When Emil describes what he wants from an AI partner, he says “reliable” and “steady” and someone who won’t “wig out in the middle of it.” Those are vendor management terms. They describe a relationship between a customer and a product that either works or doesn’t. A lightbulb is reliable. A server rack is steady. An enterprise software platform doesn’t wig out. These are the words you use when you understand the thing you’re buying.

An LLM is not a lightbulb. It is not enterprise software. It does not have an SLA that guarantees accuracy, because accuracy is not a property it possesses. It has a probability distribution. It has training data. It has a mathematical function that maps inputs to the most likely outputs given that data. Some of those outputs are right. Some are wrong. The system treats both identically. And the consequences of that gap scale with the stakes of the deployment.

When the stakes are generating a marketing email, the gap doesn’t matter. When the stakes are a targeting decision at a thousand per hour, the gap is a school full of children.

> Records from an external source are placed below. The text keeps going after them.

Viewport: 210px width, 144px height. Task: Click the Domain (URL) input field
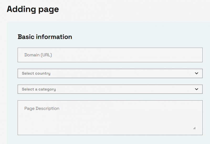pyautogui.click(x=110, y=55)
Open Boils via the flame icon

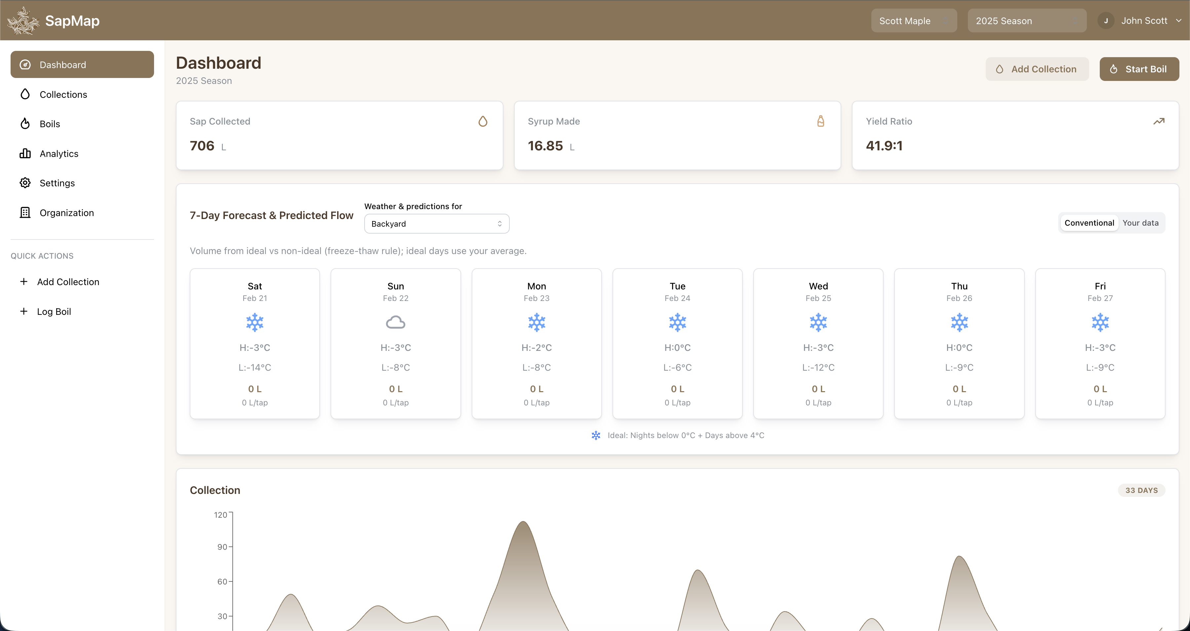coord(25,123)
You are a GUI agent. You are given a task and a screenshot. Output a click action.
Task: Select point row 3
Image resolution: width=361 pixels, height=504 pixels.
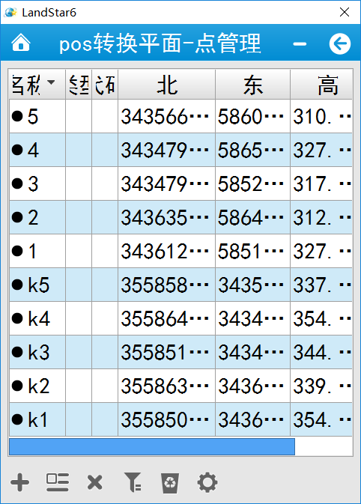click(x=181, y=184)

At the a16z American Dynamism Summit, days after the first strikes on Iran, Palantir CEO Alex Karp told a room full of founders and defense executives that the single biggest mistake people make in defense technology is assuming that intelligence in one domain transfers to another. “Just cause you can do X does not mean you’ve imputed high aptitude at Y,” he said. “It’s almost certain that you’re just not smart enough to realize how bad you are.” He explicitly warned against conflating technologies, noting the false assumption that “models is the same thing as machine learning is the same thing as software is the same thing as a bullet. They’re not.”

But when he turned to Maven, Palantir’s targeting platform, and celebrated that America can now target in ways no other country can, he did not discuss accuracy. He did not discuss stale data, or false positives, or what happens when the system is confident and wrong. The warning about transferred expertise was aimed at founders entering defense. Nobody in the room applied it to the defense officials evaluating the AI systems, or to the venture capitalists setting the procurement terms, or to the podcast hosts nodding along while a lawyer described probabilistic systems using the language of lightbulbs.

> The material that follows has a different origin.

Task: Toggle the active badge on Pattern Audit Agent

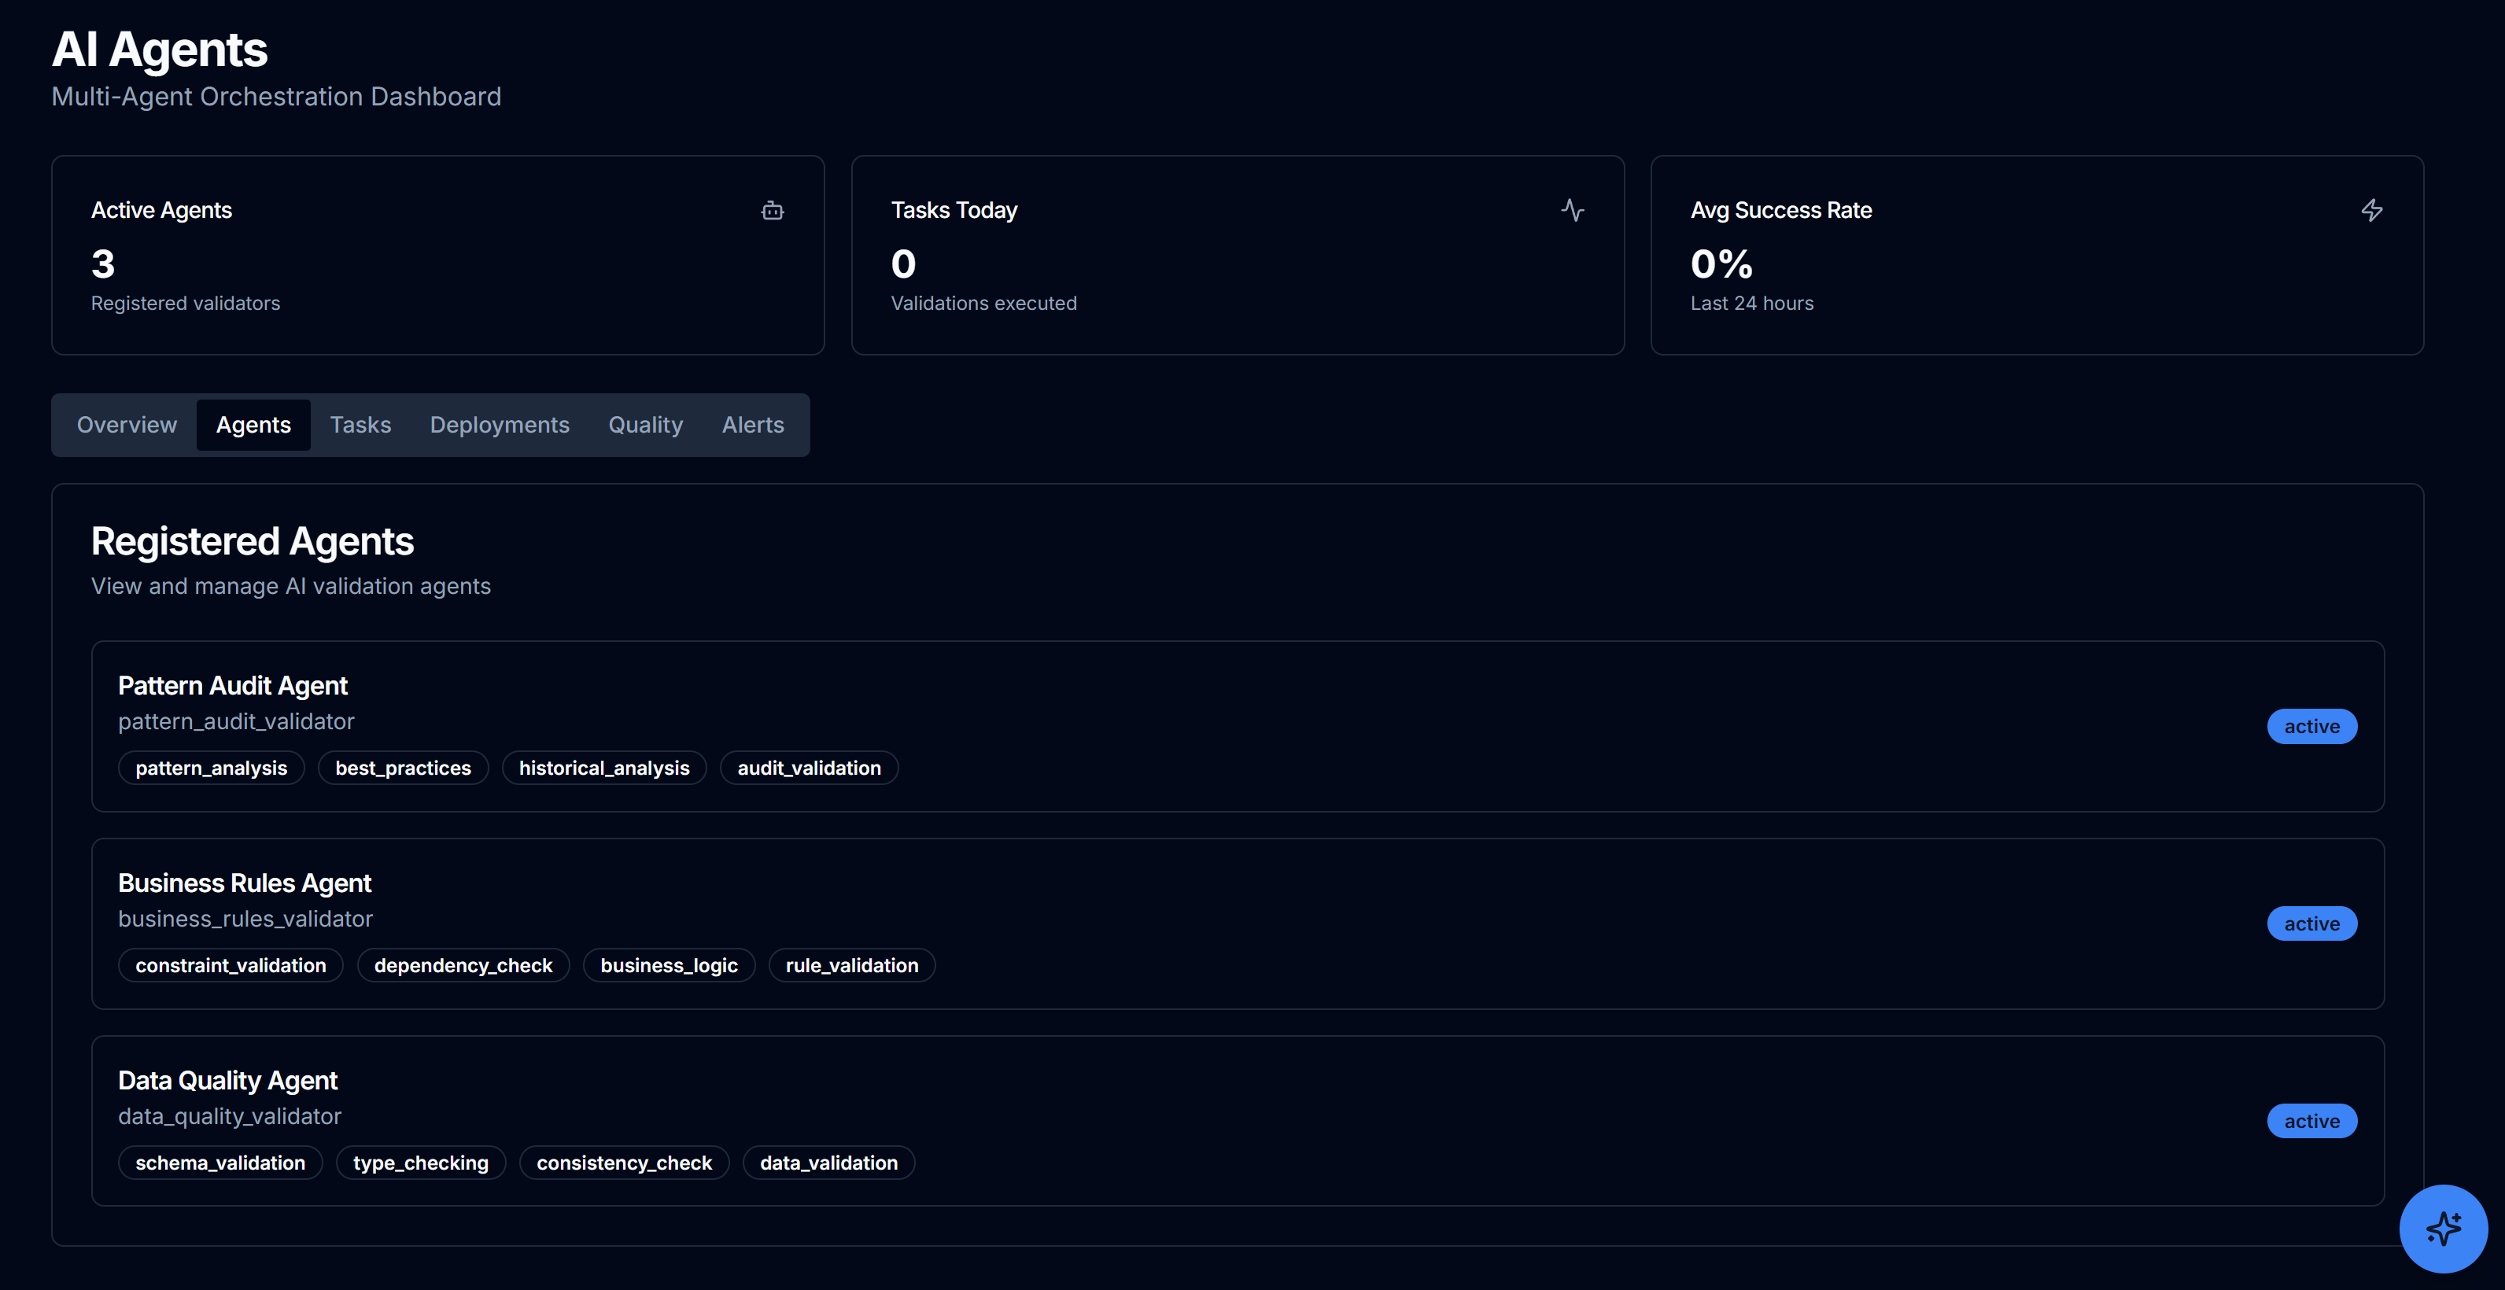Action: (2311, 725)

Whether Dario Amodei was being difficult or being an engineer depends on who you ask. But “this system isn’t reliable enough for that yet” is, as a factual statement about the technology, not controversial. It is the engineering consensus. And it got him designated a supply chain risk. The first American company to receive that designation, a label historically associated with foreign adversaries and national-security threats.

The market’s response was immediate. OpenAI announced a deal that same evening. xAI was already in classified environments. Google later followed. Each company described its own guardrails, but the market signal was unmistakable: compliance moved forward, and the company that insisted on narrower deployment limits was treated as the risk. The companies that signed faster are not running safer models. They are running the same math with fewer questions asked.

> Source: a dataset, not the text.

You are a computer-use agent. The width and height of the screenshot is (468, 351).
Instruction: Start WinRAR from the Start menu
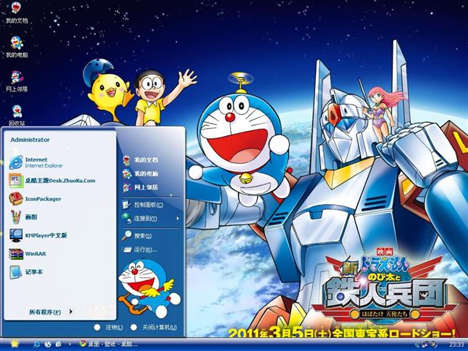point(37,254)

These models are not shelf-stable products. They do not have an expiration date printed on the side that tells you when the outputs go bad. They go bad unpredictably, invisibly, and with full confidence, and the only defense against that is a human in the chain who understands that the system’s certainty is not evidence of its accuracy.

The operational pressure in that podcast room points toward removing that human. Because the human is too slow. Because the human can’t process a thousand decisions an hour. Because the human introduces delay in a world where hypersonic missiles don’t wait.

But the human is the only one who can catch the Pizza Hut. The system never will. That is not solvable inside the model alone. It is a property of systems that turn stale data into fresh certainty without exposing the gap.

And until the people making decisions about these systems understand what these systems actually are, the gap between the wish and the meaning will continue to be measured in lives.

Bryan C. is a technology executive and writer based in Phoenix.